It wasn't Amazon that did this. It was a generation of us growing up and realizing that all parts of the economy that used unionized labor in the US was slow, expensive, inefficient and unable to progress.

- government agencies

- construction

- public transportation

- the people at the post office

Every time i interacted with people in these fields i silently thought this person would have been fired if they worked in the private sector


I’m getting tired of reading these articles that portray Amazon warehouse employees as being too dumb to make their own decisions. We need to admit that the people who made these decisions are capable adults who can decide for themselves what they want to do.

These opinion pieces that imply that Amazon workers were brainwashed or were simply wrong are distasteful. Let’s start having an honest conversation about why these people chose what they chose and stop pretending that they’re too dumb to have considered other options.


I’ve run into the same infantilism in HN discussions about the documentary “The Factory” and it strikes me as an elitist mindset.


SO: Why do you think they chose what they chose?

If you want to start that conversation, let's start it. I don't think it's gonna look good for conservative, anti-public-safety-net types...


Not the OP, but here’s how I’ve seen it framed.

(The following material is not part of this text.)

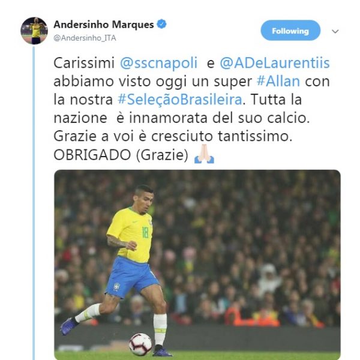Open the @sscnapoli mention
The height and width of the screenshot is (360, 360).
click(x=158, y=62)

Those employees against unionization arent stupid. They are often in dying industrial towns and they know they may scare away further industry by unionizing. Meaning, they (and their town) will ultimately be worse off. Its a pragmatic assessment between the lesser of two evils.

There’s also a moral component. They generally take these jobs because it’s better than the alternative offers they have in the table and that it’s fair given the circumstances. They may feel it’s ungrateful to push back just because they can. It’s possible to vote against your own self interest on moral grounds (see: wealthy people who vote for more progressive taxation).

While I may not agree with those perspectives, it would give me pause to think I am uniquely more qualified to assess their own situation. So why do you think you know more than they do about their own circumstances?


It's not that I think I know better than them about how to deal with their own circumstances, it's that I think the system is intolerable if those are their circumstances.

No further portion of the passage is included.